=== Work required ===
Among the lines below, take the one holding "Click the heart", the one holding "Task: Click the current", and all lines between them. Set them down exactly.

[Pixel coordinate grounding data]
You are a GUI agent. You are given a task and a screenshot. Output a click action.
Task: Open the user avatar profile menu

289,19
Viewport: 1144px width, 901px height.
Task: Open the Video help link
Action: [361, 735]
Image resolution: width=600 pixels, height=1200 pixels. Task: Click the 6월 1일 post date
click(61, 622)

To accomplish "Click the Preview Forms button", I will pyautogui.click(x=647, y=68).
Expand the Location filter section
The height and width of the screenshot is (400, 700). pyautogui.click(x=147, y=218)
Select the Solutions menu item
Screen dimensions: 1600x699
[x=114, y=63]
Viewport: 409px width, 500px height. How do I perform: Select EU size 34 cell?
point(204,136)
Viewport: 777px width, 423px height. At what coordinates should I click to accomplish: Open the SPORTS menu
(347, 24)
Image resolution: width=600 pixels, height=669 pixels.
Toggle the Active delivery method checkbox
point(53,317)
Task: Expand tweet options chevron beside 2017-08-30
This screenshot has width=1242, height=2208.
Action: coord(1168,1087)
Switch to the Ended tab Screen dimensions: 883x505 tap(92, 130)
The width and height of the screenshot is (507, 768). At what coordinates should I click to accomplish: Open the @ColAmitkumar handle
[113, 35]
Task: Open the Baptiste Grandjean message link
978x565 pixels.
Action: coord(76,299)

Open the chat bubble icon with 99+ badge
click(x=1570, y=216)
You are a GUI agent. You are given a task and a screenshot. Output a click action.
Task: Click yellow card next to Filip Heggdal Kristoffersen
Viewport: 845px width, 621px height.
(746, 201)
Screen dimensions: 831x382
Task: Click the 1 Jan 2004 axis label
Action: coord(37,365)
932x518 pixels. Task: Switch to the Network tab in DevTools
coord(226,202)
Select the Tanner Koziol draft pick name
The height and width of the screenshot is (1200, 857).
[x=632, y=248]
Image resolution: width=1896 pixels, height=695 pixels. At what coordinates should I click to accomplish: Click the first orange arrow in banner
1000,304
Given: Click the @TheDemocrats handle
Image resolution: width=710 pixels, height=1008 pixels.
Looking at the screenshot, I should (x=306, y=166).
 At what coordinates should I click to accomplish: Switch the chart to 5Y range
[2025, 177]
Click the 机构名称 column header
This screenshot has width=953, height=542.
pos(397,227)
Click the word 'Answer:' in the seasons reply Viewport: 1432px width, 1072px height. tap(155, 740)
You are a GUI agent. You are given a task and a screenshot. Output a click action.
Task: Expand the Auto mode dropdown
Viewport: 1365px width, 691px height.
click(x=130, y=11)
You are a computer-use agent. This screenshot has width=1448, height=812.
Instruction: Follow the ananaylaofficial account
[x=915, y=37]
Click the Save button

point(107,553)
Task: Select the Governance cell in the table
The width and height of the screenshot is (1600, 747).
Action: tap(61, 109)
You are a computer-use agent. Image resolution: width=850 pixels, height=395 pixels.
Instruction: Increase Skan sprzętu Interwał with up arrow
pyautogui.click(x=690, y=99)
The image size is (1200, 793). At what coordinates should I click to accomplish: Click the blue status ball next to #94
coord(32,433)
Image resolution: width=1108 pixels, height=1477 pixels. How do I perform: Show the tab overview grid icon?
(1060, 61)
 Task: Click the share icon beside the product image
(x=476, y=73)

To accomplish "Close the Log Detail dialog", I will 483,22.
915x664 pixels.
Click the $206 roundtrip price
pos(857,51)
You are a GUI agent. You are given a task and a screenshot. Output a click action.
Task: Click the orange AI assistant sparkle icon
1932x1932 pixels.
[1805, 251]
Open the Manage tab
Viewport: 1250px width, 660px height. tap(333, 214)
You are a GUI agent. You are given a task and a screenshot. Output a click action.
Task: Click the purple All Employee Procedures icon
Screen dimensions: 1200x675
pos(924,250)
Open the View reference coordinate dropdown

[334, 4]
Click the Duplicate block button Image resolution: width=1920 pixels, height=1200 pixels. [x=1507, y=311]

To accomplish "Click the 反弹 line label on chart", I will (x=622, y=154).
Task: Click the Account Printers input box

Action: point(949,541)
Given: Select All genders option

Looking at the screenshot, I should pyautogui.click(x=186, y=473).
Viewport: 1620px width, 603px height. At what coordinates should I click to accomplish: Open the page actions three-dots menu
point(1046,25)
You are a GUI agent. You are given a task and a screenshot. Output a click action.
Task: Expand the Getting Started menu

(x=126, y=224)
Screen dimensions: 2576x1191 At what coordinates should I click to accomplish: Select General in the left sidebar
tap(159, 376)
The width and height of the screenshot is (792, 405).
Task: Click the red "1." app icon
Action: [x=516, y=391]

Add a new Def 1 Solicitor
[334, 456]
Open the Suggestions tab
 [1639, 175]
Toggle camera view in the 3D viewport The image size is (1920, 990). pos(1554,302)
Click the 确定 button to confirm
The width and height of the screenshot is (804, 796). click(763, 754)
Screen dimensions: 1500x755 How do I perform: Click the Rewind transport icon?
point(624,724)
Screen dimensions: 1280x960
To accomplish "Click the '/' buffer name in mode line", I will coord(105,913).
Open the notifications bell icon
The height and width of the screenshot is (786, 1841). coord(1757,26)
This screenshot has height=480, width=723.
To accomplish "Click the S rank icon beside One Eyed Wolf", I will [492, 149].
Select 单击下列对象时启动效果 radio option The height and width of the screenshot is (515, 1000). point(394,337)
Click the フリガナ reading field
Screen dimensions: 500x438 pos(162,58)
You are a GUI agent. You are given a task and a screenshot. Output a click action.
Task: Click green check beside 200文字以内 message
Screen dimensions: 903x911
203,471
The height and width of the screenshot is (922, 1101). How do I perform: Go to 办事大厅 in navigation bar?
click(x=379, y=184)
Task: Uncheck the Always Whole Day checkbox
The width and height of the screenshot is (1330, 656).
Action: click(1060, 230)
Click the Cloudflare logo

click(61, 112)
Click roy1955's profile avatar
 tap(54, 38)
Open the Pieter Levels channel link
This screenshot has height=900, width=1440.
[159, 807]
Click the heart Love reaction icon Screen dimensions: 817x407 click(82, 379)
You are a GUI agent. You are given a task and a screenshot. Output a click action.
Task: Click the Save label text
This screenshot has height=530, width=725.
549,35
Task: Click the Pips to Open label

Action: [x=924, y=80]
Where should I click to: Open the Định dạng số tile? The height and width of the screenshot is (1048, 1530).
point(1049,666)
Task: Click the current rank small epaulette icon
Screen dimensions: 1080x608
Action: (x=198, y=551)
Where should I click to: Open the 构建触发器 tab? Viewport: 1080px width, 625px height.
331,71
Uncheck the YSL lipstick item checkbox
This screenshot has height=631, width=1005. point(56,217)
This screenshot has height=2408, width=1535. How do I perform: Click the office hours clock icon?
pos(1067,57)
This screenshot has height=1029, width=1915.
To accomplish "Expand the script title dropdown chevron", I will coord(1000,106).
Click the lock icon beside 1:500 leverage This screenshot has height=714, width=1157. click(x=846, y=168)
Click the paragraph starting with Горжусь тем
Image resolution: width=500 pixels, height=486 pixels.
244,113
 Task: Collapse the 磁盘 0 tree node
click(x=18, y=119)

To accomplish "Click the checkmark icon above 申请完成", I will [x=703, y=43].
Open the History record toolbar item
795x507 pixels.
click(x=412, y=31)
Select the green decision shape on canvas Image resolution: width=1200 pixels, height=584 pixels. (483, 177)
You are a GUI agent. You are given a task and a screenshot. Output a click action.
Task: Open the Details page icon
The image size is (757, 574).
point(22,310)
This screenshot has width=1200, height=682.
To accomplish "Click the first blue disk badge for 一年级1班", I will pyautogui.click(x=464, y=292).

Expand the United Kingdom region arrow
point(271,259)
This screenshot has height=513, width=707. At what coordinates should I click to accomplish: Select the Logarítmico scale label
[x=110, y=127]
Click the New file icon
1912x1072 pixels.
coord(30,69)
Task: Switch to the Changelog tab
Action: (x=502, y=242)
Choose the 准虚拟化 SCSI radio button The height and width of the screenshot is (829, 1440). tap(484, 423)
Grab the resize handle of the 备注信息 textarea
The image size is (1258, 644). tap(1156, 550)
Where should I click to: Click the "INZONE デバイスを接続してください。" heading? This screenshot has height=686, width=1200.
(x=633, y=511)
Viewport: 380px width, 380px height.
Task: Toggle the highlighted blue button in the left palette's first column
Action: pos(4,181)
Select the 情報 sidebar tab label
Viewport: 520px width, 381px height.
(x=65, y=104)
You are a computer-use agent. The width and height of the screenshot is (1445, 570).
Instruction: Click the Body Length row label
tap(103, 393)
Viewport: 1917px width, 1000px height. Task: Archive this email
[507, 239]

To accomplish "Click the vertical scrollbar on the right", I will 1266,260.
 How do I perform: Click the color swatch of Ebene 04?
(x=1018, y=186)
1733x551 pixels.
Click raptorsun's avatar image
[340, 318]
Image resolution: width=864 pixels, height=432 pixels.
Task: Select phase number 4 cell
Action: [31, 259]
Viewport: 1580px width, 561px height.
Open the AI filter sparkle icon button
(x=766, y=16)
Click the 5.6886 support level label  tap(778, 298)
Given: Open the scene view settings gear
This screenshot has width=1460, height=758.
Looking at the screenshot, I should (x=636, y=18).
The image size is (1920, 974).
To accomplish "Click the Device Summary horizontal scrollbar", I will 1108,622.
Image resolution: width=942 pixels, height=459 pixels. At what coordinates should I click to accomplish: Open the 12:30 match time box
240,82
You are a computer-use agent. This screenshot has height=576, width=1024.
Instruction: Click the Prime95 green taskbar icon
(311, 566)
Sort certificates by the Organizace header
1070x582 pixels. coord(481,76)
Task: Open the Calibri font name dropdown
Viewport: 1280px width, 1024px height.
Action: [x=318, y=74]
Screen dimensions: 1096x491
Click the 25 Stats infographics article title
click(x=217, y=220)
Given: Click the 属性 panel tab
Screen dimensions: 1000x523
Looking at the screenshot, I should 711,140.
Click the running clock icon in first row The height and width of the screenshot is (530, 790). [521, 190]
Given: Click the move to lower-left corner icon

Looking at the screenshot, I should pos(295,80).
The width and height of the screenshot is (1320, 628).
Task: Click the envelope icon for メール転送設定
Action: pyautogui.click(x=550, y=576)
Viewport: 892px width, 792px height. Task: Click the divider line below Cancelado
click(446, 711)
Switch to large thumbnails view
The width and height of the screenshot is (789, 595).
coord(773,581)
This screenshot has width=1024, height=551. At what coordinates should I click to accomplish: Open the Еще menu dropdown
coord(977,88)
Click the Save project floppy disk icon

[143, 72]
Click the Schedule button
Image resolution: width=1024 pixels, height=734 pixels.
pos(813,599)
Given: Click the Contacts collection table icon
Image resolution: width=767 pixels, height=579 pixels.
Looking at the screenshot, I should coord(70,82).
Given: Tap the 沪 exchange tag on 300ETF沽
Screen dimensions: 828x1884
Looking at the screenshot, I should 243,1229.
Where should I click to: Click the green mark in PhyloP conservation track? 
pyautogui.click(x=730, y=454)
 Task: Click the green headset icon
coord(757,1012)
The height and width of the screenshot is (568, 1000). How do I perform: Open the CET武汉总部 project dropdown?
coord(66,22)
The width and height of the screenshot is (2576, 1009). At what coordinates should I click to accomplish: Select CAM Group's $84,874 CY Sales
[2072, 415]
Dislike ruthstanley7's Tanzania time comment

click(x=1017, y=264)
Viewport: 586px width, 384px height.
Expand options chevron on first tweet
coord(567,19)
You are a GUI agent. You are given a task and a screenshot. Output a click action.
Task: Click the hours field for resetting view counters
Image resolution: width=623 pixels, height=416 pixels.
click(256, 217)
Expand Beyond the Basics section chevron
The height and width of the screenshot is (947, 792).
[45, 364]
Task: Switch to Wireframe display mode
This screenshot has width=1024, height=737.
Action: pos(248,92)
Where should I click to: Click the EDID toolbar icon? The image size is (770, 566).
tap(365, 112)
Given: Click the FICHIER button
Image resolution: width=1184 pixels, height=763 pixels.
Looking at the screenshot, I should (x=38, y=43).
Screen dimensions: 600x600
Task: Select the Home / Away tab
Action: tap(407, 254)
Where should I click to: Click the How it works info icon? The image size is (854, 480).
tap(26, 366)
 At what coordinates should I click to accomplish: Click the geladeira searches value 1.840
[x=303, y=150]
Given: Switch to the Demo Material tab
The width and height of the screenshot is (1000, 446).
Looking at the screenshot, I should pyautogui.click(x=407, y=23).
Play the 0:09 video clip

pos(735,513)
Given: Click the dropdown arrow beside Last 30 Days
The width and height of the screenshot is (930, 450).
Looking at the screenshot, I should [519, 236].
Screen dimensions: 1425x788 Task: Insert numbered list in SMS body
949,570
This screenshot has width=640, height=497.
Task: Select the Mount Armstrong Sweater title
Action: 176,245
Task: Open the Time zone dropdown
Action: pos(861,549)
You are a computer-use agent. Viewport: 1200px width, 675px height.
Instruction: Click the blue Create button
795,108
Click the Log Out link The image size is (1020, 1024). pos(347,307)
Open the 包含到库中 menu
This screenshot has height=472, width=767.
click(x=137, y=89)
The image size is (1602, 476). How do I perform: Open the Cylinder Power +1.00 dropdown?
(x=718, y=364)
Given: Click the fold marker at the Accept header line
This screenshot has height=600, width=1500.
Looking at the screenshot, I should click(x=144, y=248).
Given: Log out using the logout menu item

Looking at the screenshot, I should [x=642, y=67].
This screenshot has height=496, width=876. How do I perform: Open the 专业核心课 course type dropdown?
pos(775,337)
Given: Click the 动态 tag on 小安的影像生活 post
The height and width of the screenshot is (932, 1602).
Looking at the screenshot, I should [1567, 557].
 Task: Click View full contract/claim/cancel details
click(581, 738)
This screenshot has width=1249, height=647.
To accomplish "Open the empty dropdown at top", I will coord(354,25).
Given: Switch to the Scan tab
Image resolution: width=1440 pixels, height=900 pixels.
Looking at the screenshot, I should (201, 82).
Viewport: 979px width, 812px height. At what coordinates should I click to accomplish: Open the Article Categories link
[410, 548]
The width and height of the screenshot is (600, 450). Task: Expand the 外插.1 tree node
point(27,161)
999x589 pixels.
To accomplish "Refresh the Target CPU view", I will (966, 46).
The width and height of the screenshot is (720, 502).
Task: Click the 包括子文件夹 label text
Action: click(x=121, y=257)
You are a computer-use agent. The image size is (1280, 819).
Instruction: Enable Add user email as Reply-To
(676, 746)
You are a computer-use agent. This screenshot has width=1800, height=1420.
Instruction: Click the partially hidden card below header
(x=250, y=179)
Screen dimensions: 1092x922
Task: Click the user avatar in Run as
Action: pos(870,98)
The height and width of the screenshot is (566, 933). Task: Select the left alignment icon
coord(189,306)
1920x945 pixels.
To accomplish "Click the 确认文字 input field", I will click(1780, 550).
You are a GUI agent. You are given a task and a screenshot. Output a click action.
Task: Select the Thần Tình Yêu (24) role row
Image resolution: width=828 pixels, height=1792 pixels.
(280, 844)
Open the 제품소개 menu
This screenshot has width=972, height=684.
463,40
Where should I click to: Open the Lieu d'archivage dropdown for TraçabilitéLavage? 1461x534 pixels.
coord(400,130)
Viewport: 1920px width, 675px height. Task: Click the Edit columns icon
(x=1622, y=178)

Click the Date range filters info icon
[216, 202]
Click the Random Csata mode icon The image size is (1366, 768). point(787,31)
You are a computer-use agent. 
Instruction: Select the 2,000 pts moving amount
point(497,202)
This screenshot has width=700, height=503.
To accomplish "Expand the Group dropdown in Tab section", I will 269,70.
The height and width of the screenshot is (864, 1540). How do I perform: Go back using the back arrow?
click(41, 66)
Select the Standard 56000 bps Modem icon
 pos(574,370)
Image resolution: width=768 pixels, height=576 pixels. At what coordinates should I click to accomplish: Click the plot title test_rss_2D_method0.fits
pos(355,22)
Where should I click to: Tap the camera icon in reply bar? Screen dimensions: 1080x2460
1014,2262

=== Result of the exercise ===
Click the heart Love reaction icon Screen dimensions: 817x407 click(82, 379)
You are a GUI agent. You are given a task and a screenshot. Output a click action.
Task: Click the Save label text
This screenshot has height=530, width=725.
549,35
Task: Click the Pips to Open label

Action: [x=924, y=80]
Where should I click to: Open the Định dạng số tile? The height and width of the screenshot is (1048, 1530).
point(1049,666)
Task: Click the current rank small epaulette icon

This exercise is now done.